======== Source passage

RELIABLE ALLY STRIKES AGAIN
August 31, 2004

by Joe Sobran

     Not again.

     The FBI says it has found a Pentagon employee who 
has been slipping secrets about Iran to the Israelis. The 
Israelis deny everything, as usual, and the American 
Israel Public Affairs Committee (AIPAC) likewise denies 
serving as the conduit.

     There are many reasons to be skeptical of these 
denials. Here are just a few.

     The state of Israel -- "our only reliable ally in 
the Middle East," as they say -- has a long record of 
spying and technology theft against its allies, 
especially the United States. New Zealand has recently 
charged two Israeli nationals with spying.

     In 1985 the Israelis insisted that the espionage of 
Jonathan Pollard was a "rogue operation." Yet they 
promoted Pollard's handler, set aside a pension for 
Pollard himself, and have persistently demanded Pollard's 
release from an American prison, where he is serving a 
life sentence. They have neither returned nor identified 
the documents he stole, many of which were apparently 
passed along to the Soviet Union and China. Today Pollard 
is a national hero in Israel.

================
======== Data lines

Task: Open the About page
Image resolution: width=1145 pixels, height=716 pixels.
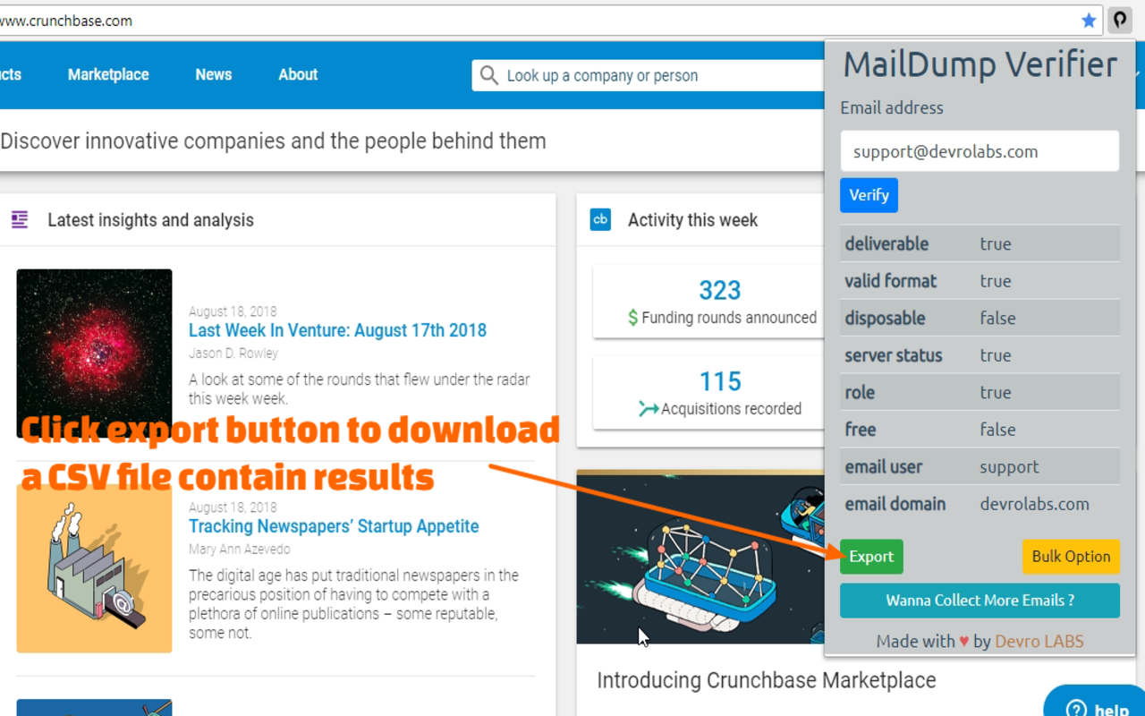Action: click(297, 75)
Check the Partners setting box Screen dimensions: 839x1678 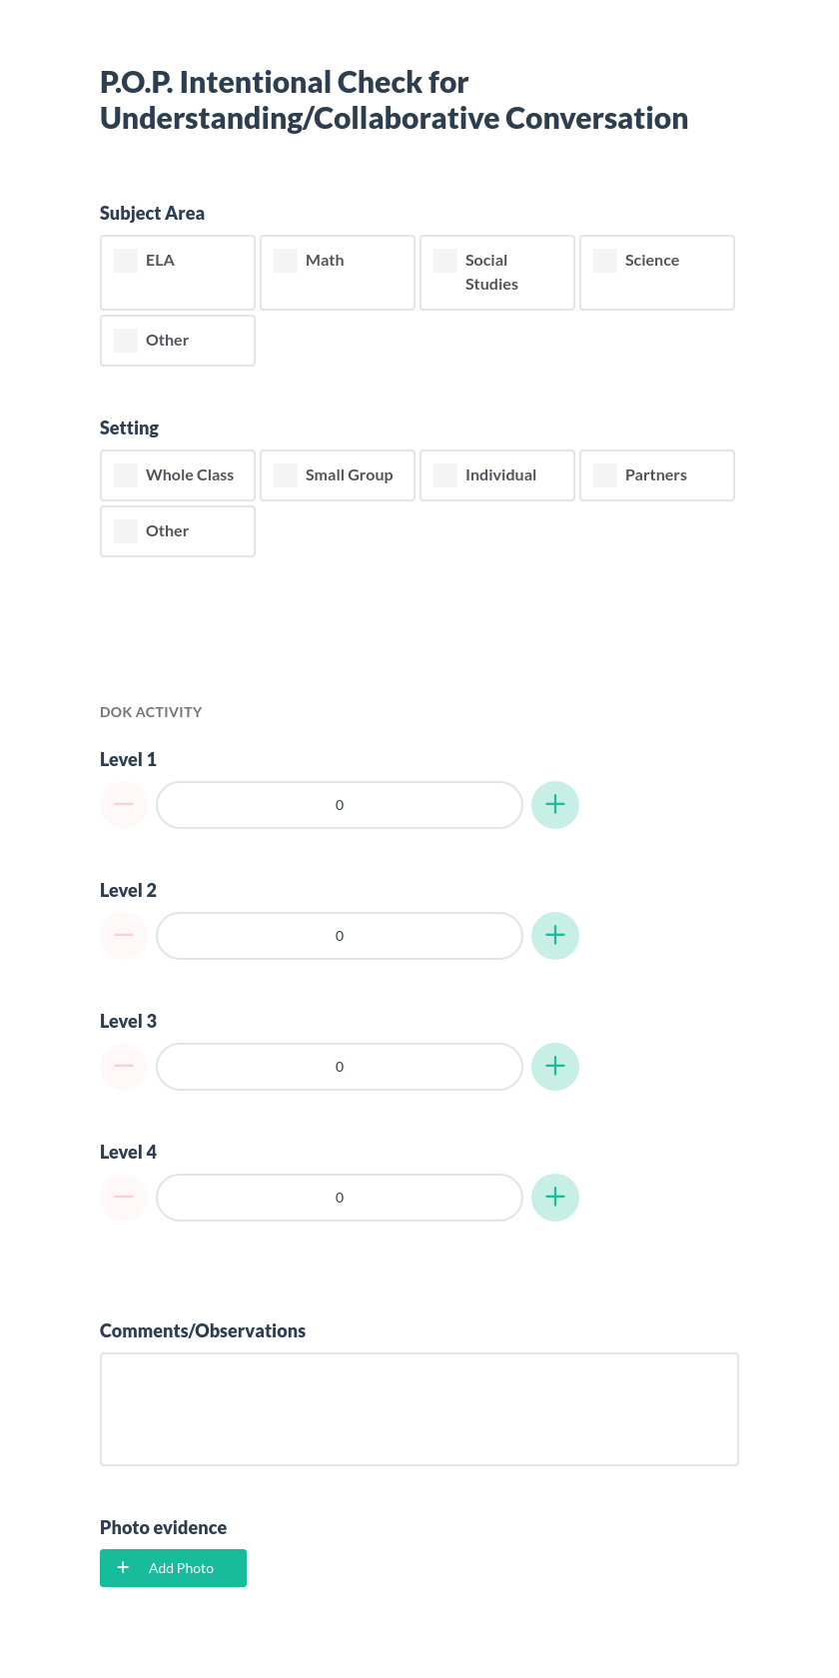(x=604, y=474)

================

Answer these questions using the column on Israeli spying:
(a) Which country recently charged two Israeli nationals with spying?
(b) In what year did the Israelis call Jonathan Pollard's espionage a "rogue operation"?
(c) Which group denies serving as the conduit for the Pentagon employee's secrets?
The listing was taken from a separate source and has no connection to the column.

• [Result below]:
(a) New Zealand
(b) 1985
(c) The American Israel Public Affairs Committee (AIPAC)